Over the course of the first three weeks of the season, numerous roughing the passer calls where a defender landed on top of a quarterback with all or most of their body weight has affected the outcomes of games — and no one really seems to be clear on how to fix it at the moment.

Not Clay Matthews, the Packers linebacker who's been flagged for roughing the passer in each of Green Bay's three games this season. Not Alex Smith, the Redskins quarterback who was sacked by Matthews with about as straightforward a tackle as can be on Sunday. Not Packers coach Mike McCarthy, who yelled at two officials after the call. Not players on either team or on either side of the ball.

"Unfortunately this league is going in a direction that a lot of people don't like. I think they're getting soft. The only thing hard about this league is the fines they levy down on guys like me that play the game hard," Matthews said after Green Bay's 31-17 loss at Washington.

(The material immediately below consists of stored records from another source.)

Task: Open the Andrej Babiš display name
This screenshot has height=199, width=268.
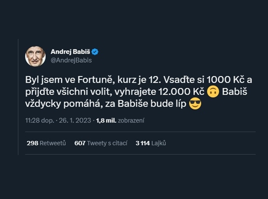Action: (70, 52)
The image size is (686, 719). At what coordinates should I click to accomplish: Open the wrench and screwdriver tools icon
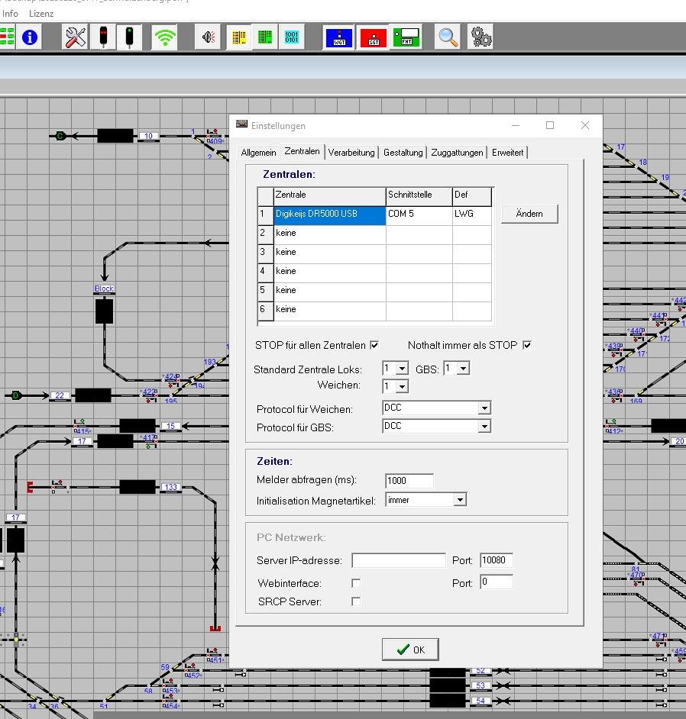point(76,37)
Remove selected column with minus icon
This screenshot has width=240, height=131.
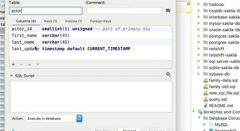(x=21, y=64)
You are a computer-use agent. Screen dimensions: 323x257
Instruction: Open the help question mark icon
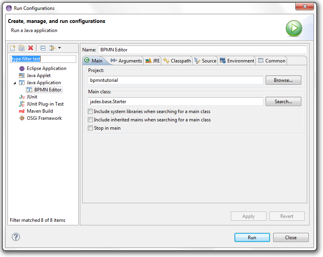16,237
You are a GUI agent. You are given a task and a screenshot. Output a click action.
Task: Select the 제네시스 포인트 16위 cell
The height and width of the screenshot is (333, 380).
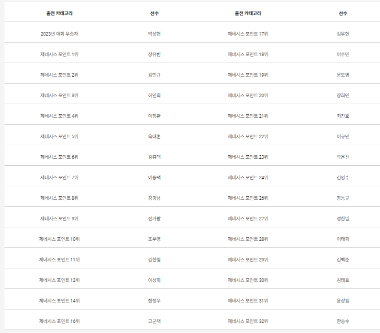[x=60, y=321]
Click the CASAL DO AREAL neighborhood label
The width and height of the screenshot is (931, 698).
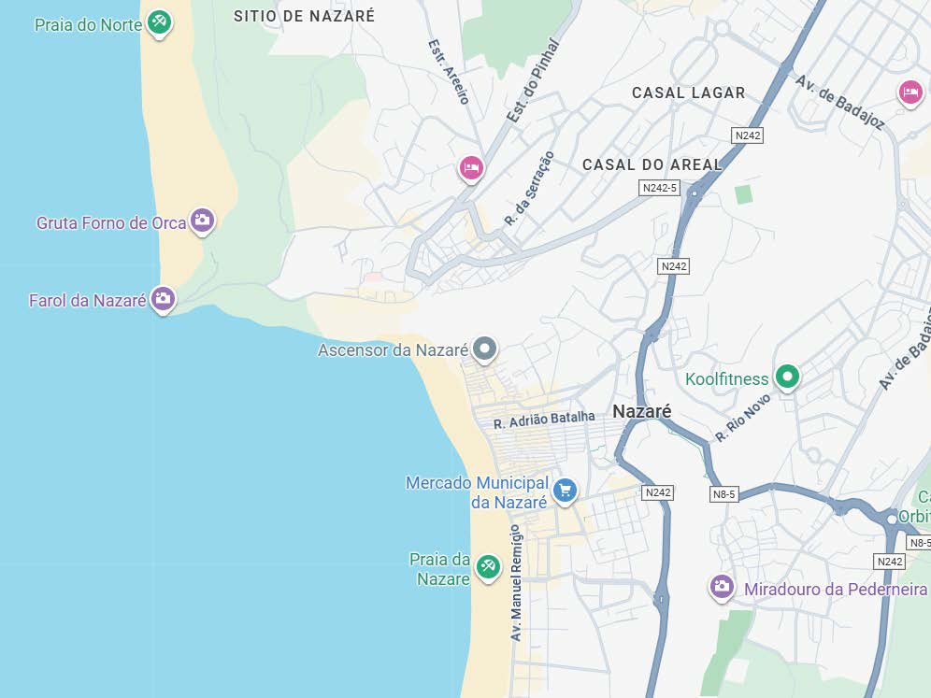tap(652, 164)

"Nine years, I've been doing it one way in the NFL, successfully, and now it just seems as if that way doesn't work anymore. And that's frustrating," Matthews said with a huge sigh.

"I don't run the league office," he said, "but you'd like to see football be football."

Rule 12, Section 2, Article 9 (b) of the NFL rulebook says that "a defensive player must not unnecessarily or violently throw (a passer) down or land on top of him with all or most of the defender's weight. Instead, the defensive player must strive to wrap up the passer with the defensive player's arms and not land on the passer with all or most of his body weight."

That rule has been around for years, but the league's competition committee made it a point of emphasis this season. More than 30 roughing-the-passer penalties were called in this season's first two weeks alone.

"That was basically my key — that he landed on him with most or all of his body weight," referee Craig Wrolstad told a pool reporter Sunday.

"But if you've got a shoulder into him and then landed on him with most of his body weight off him or released him when he went down, then he would have been OK," Wrolstad said. "But in my judgment, I ruled that he landed on him with most or all of his body weight there."

If the 15-yard penalty was assessed correctly in this instance, count McCarthy and Matthews among those who think that rule needs to be rewritten or, at the very least, reinterpreted.

"Somehow," Packers defensive lineman Kenny Clark said, "we've got to find a way to grab the quarterback and twirl our body and not land on the quarterback."

Sounds impossible.

"What do you want the man to do?" said one of Smith's defensive teammates, Josh Norman. "When I saw it, it was not malicious, ill intent. It was just a nice form tackle."

Another Redskins defender, safety D.J. Swearinger, sided with Matthews, too.

"They're making the game less fun," Swearinger said. "He made a great play. That's crazy."